Instruction 1
Tally the lines of the records that contain the word "icon", and give only the number.
━━━
Although the unit had the element of surprise when they first entered the town, the following months saw a pattern of attacks on the soldiers who were trying to hold the perimeter.

"The boys were under a lot of pressure stuck out in isolated checkpoints, being under daily attack at very close range," Maj Harris added.

'Three-way stand-off'

Part of the ongoing battle was securing the hearts and minds of local Afghans, which wasn't easy according to Maj Harris.

He said: "They were very cautious to begin with, as you can understand.

"They wanted to make sure they backed the right side, as I think any of us would.

"For the first couple of weeks there was a three-way stand-off between the Taliban the locals and us."

"It was all about communication and persuasion and making them understand we were there to stay and we brought the better options."

The six-month tour wasn't without casualties. The Battalion lost five members and the poignancy isn't lost during days like today.

Maj Harris said: "As an army our eyes are open on these things.

"Everyone is pleased for each other to be given recognition for things that they've done and their unit has done but it's never far from your mind, the cost we pay.

Afghan children in Helmand province
Good communications with local Afghans play a crucial role

"Your thoughts are never far away from the people who are wounded or died.

"But there's enormous corporate pride in what we do. When you're actually out there you do see the benefits and you do see the difference you make."

As with any talk of Afghanistan, the question always comes back to whether the war is winnable.

A recent BBC poll suggested that 64% of British people didn't think it was.

But Maj Harris says that from his experience the British presence is having an effect.

"I suspect 64% haven't been there," he said. "I can personally say that the effect that we're having on a weekly, monthly basis is very positive and our efforts are truly appreciated by the Afghans, there's no doubt about it."
━━━
Instruction 2
Reproduce the passage of the Afghanistan tour text from "The six-month tour" up to and including "war is winnable.", substituting "losses" for "casualties".

Task input
━━━
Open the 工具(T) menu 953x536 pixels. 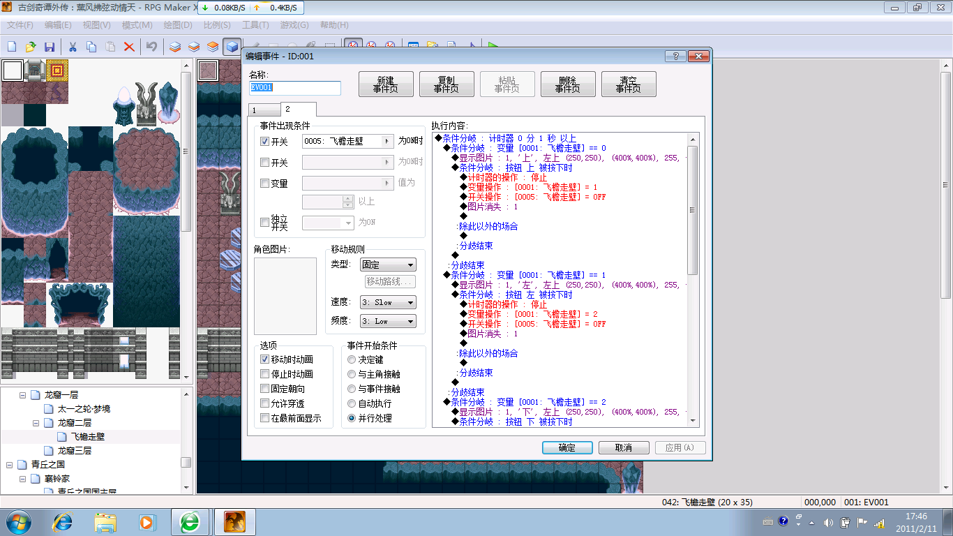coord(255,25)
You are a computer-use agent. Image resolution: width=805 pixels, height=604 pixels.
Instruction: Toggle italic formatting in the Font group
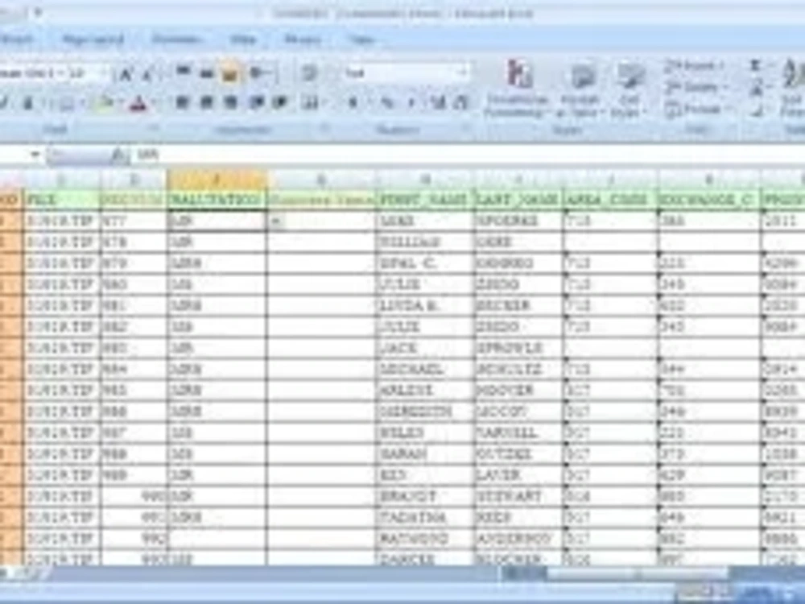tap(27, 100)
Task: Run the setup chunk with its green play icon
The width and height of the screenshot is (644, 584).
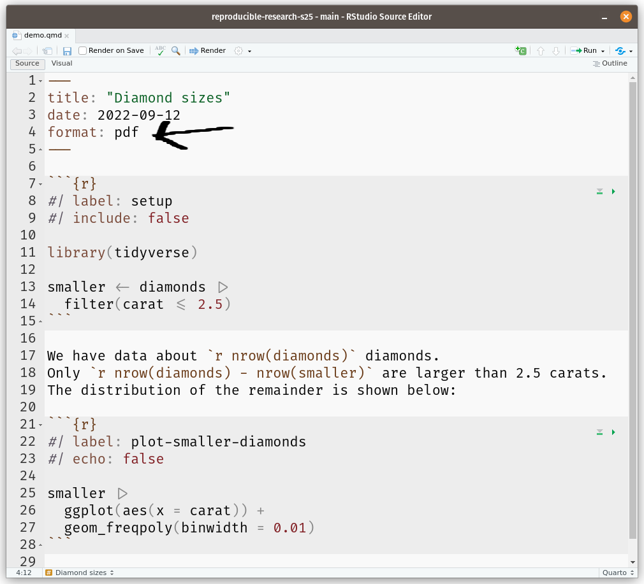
━━━
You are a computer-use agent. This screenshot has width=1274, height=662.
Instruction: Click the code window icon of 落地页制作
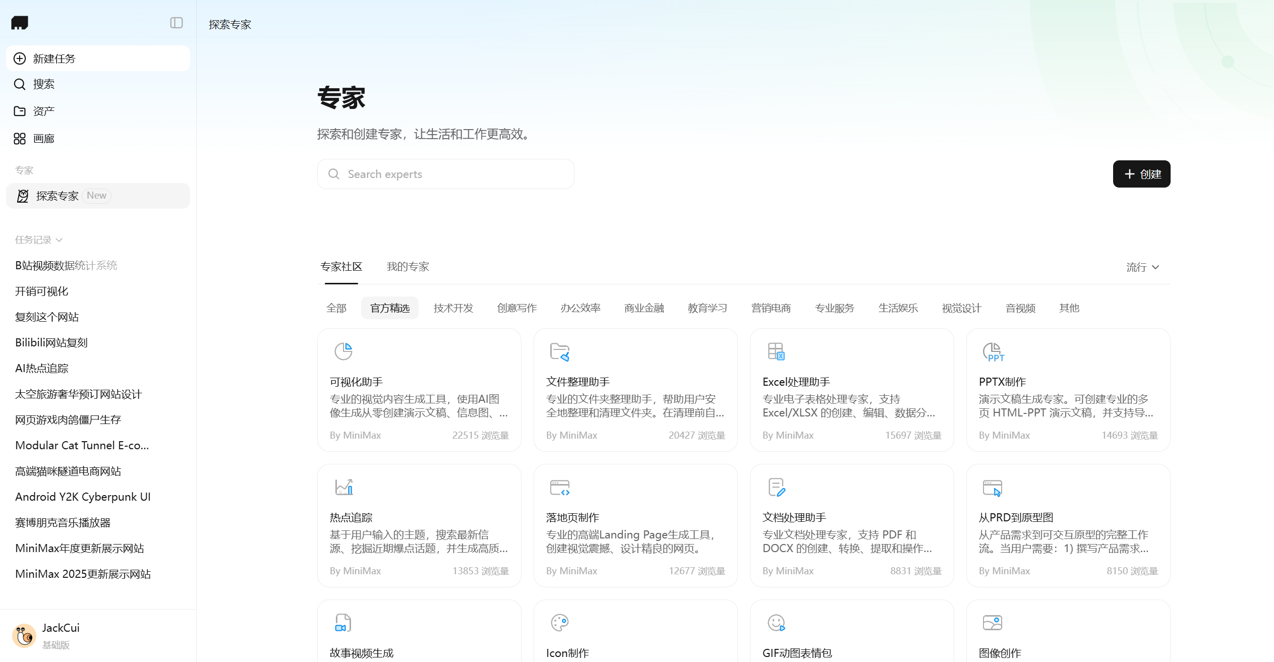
━━━
Worked answer 1
2

Worked answer 2
The six-month tour wasn't without losses. The Battalion lost five members and the poignancy isn't lost during days like today.

Maj Harris said: "As an army our eyes are open on these things.

"Everyone is pleased for each other to be given recognition for things that they've done and their unit has done but it's never far from your mind, the cost we pay.

Afghan children in Helmand province
Good communications with local Afghans play a crucial role

"Your thoughts are never far away from the people who are wounded or died.

"But there's enormous corporate pride in what we do. When you're actually out there you do see the benefits and you do see the difference you make."

As with any talk of Afghanistan, the question always comes back to whether the war is winnable.